PCM is a form of computer memory that stores data by changing the phase of a particular alloy. An efficient and durable PCM allows for increasingly faster processing speeds, which helps improve current industry standard AI speeds. This requires processing at an even faster rate than the human brain.

Faster processing will allow the computer to process information in a fraction of a second and be able to identify things quickly, just like the human brain does. As data processing capabilities advance, artificial intelligence has the potential to reach extended capabilities.

Although the technology we use today is sophisticated and complex, power consumption and memory efficiency are major limitations that have so far impeded artificial intelligence – and our collective ability to quickly solve problems – to reach the next level. Everyday computers have long-term storage and short-term RAM storage, and in order to save data for long-term use, it needs to be saved in long-term memory. Computers typically use transistors to transmit these electrical signals internally.

The use of two separate memory systems is limited, and researchers are trying to find a way to combine the two memory systems, eliminating the need for them to communicate with each other.

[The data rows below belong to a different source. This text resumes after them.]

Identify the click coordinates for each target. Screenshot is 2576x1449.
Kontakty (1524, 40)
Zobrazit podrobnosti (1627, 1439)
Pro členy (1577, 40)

To do this, Aryana and other PhD students in the physics department are experimenting with neuromorphic computing.

“We don’t have a section [in our brain] which stores memory and a [separate] section to process information,” Aryana said. “We process information between neurons. We are trying to create an in-memory processing engine where you process the information in them.

Phase-change memory uses heat to process and store data, replacing transistors with material that switches between two states to bridge RAM and long-term storage memory. These changes of state of the MCP material are large and rapid.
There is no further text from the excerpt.